AIM OF THE EXERCISE ::
In the records below, find the line that contains "Cookies Choices (84, 2514)" and the line that contains "[region] (84, 2512)", then retype exactly those two lines and every line between them.

RECORD EXCERPTS ::
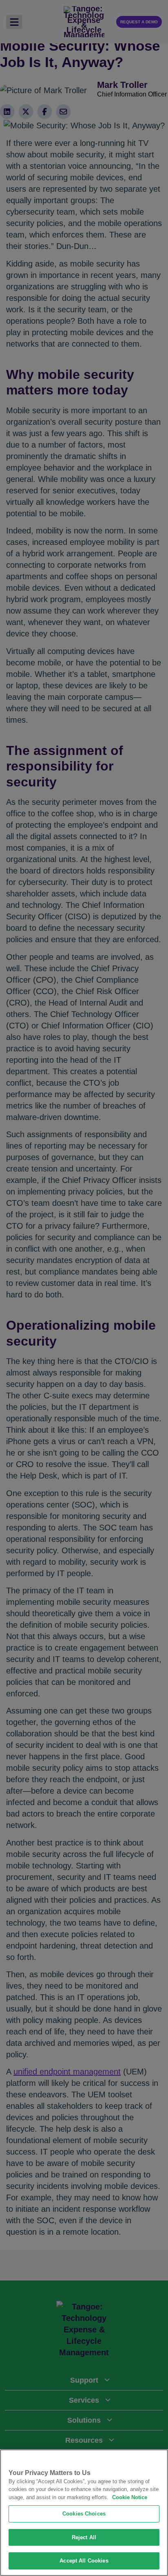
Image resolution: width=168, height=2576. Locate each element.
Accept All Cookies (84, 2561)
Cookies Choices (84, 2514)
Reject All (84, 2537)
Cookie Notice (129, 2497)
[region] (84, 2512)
...
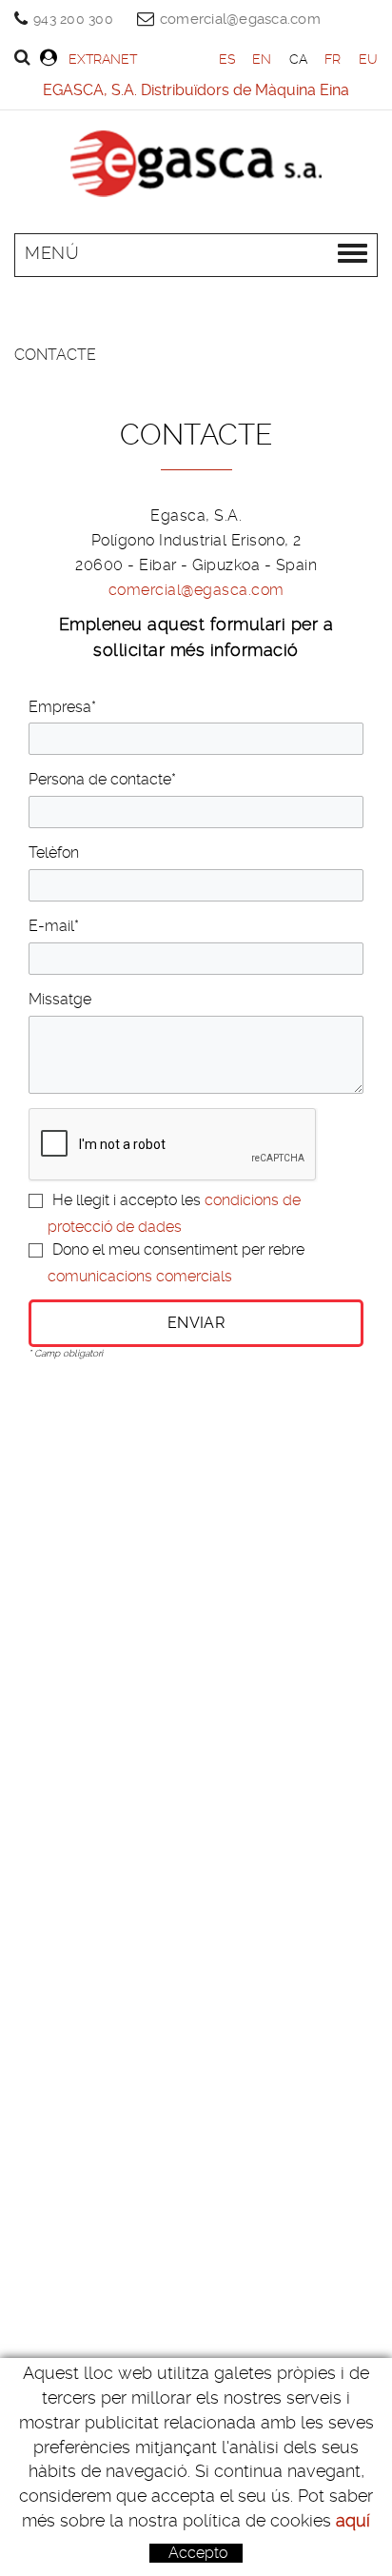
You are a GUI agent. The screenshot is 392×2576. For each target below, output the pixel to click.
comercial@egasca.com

OUTPUT ::
Cookies Choices (84, 2514)
Reject All (84, 2537)
Cookie Notice (129, 2497)
[region] (84, 2512)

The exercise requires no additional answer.